"He has shown the strength of his arm, he has scattered the proud in their conceit. He has cast down the mighty from their thrones, and has lifted up the lowly. He has filled the hungry with good things, and the rich he has sent away empty. He has come to the help of his servant Israel, for he has remembered his promise of mercy, the promise he made to our fathers, to Abraham and his children for ever." These words are sharp. They cut a wide swath into the comfortable fabric of first-century Israel’s society…a society that was dominated by Roman imperialism and religious sycophants feeding from the scraps of the very same Romans who oppressed their kindred. Her words were like the loudest warning siren, putting them on notice that their time was up, and a new king was coming into town. Yet the power of these words, their significance, is lost when we see them only as a flowery response to the bustling bundle of joy in Mary’s womb. Mary wasn’t simply saying, ‘Thanks, God’ on account of this miraculous conception. She was prophesying what the birth of her child would mean for the world. With great might and power, she was declaring that the world would be overturned by the child inside her…that the world could no longer operate in the ways it had before. The scholar John T. Carroll says it this way: “Mary’s song praises a God who has launched a social revolution. These are neither gentle nor tame words; the coming of John and Jesus enacts a divine reign that effects wholesale reversal of status and power in the world.” As I said before, if we want true ‘Old Time Religion,’ then we must recognize that the Advent of the Son of God meant the world would be shaken to the core, and a true revolution was coming to pass.

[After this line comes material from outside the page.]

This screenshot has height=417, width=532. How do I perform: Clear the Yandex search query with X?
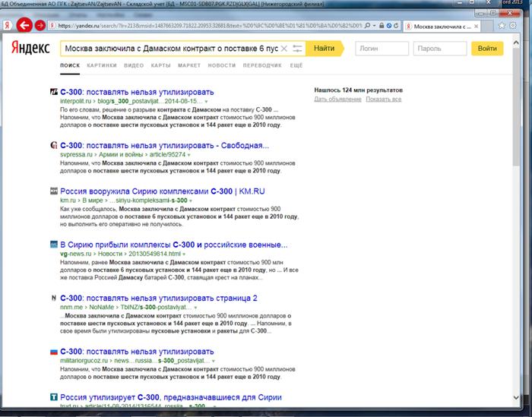(x=283, y=49)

As I was spending time with this passage, I came upon some curiosities of history, one of which causes me a bit of ecclesiological shame. Throughout history, people have recognized the revolutionary nature of this passage, and yet they responded not with exuberance, but with fear. During the British rule of India, the Archbishop of Canterbury actually prohibited Anglican priests from reading the Magnificat in public, as it was too dangerous and might arouse the masses. During the social revolution in 1980’s Guatemala, the Magnificat was banned from any public recitation. Likewise, during a military junta in Argentina, the Magnificat was prohibited from being read or posted publicly. All of these people recognized the stunningly empowering and politically threatening nature of Mary’s song. This is a song that proclaims, “At the coming of the Son of God, nothing can remain the same.” For God Incarnate did not come merely to find his place in the world as it were. He came to overthrow it, and to create something new.

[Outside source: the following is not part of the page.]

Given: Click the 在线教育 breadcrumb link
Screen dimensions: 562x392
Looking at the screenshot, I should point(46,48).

During the time of the Third Reich, theologian Dietrich Bonhoeffer wrote, “The song of Mary is the oldest Advent hymn. It is at once the most passionate, the wildest, one might even say the most revolutionary Advent hymn ever sung. This is not the gentle, tender, dreamy Mary whom we sometimes see in paintings…This song has none of the sweet, nostalgic, or even playful tones of some of our Christmas carols. It is instead a hard, strong, inexorable song about the power of God and the powerlessness of humankind.” Mary responded to the Advent of her Son by taking a hard look at the world around her, and boldly declaring that something needed to change. That something was going to happen…that God’s dream was going to break into this world in a way that would not leave it unchanged. And as we have sung this song together this morning, we are given the chance to be like the Blessed Virgin Mary, unafraid to declare that nothing can remain the same with the in-breaking of the Son of God into this world. We are called to summon the same strength, courage, and fearless gall that Mary summoned when she declared that God was doing a revolutionary work in this world. As we move ever closer to the yearly remembrance of the birth of the Son of God, we are challenged to be bolder in our proclamation and more pointed in our actions, that the revolutionary nature of the Incarnation would not be lost on the world, least of all on those of us who claim him as our Lord. Are you up for the challenge?
*A sermon preached at Trinity on the Hill Episcopal Church in Los Alamos, NM on December 11, 2016. The texts were Isaiah 35:1-10, James 5:7-10, Matthew 11:2-11, and Canticle 15 from the Book of Common Prayer.